3. By citing mostly to what other law professors have written, the book makes the IP-and-justice theme seem newer than it really is. Political scientist Susan Sell, soil scientist Geoff Tansey and others have been writing on this topic since the 1990s at least, but never are mentioned. (See also anthropologist James Leach, mentioned above.) Aside from a narrow and passing reference in a footnote (@234n67), the topic of food isn't discussed -- a missed opportunity, because it could have provided very persuasive illustrations of how IP, health, culture and justice intersect. See, e.g., the terrific edited volume from 2008, "The Future Control of Food," Geoff Tansey & Tasmin Rajotte, eds. (Earthscan/IDRC 2008). You can download an e-book version for free. BTW, it's far more detailed about how the nuts and bolts of IP laws affect justice issues than is the present one.

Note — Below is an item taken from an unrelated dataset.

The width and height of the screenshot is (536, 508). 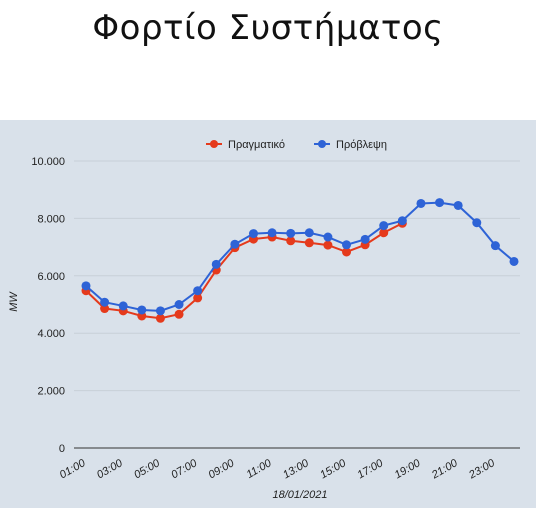 What do you see at coordinates (370, 470) in the screenshot?
I see `x-tick-label: 17:00` at bounding box center [370, 470].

Some earlier works by legal academics connecting the CA with IP aren't cited either, although some of their authors (e.g., Margaret Chon, Julie Cohen) are at least given generic mention in the Acknowledgments. And as for cites to non-lawyers: to be fair, a few of the fave philosophers of cultural studies do get mentioned in this book, e.g. Foucault, Bourdieu, Habermas and Walter Benjamin, though this last, at least, is given an interpretation not readily found in his text (@55).

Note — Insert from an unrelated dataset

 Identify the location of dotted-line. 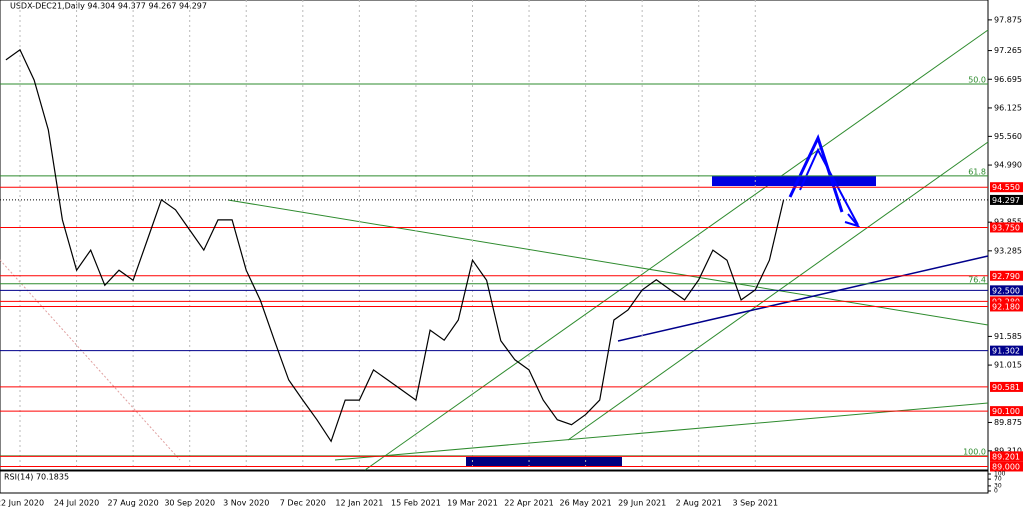
(90, 360).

4. Smaller things: (i) From an IP law practitioner's POV, the book is overly optimistic in believing that, thanks to the Internet, difficulties in finding owners of IP interests and in getting them to agree to licenses will "vanish" (@102). One problem is that the impacts of deaths and divorces on IP ownership don't always show up, promptly or sometimes at all, in public records; nor does the Internet eliminate individual orneriness and greed. (ii) For a book so concerned with "misrecognition" of cultural contributions (@2), it's sad to see Winnie the Pooh described as "Disney's most valuable character" without naming his literary creator (A.A. Milne), the original illustrator (E.H. Shepard), or -- and this is a *perfect* illustration of MS's theme -- the unnamed designers of Milne's son's actual stuffed animal toys, which are the obvious role models for Shepard's drawings in the original books. Check out the Wikipedia photo of the toys, which have been displayed in NYC's 42nd Street Library for 25 years. (A more arcane misrecognition: the attribution of the term "lifeworld" to Habermas @62, without mentioning he got it from Edmund Husserl.) (iii) And in a couple of places "Antarctica" is stated as the name of a drink made from guaraná berries (@144, p.3 of illustrations), when actually it's the name of a hugely popular Brazilian beer, and before some mergers, the largest beverage company in South America. The brand of drink MS means is "Guaraná Antarctica" -- trivial thing, perhaps, but it is a book about IP and "misrecognition," after all.
A wag of the finger to Yale University Press for the double-whammy of omitting a list of references, and failing to include the endnotes when indexing. As a result, it's impossible to see what authors MS cites to, or what topics she mentions in the longer endnotes, without reading them all seriatim. Despite the depth with which I've described some of my reservations about the book, I definitely recommend it if it never occurred to you that IP and justice have any connection to each other -- which unfortunately describes not only many non-lawyers, but many IP practitioners as well.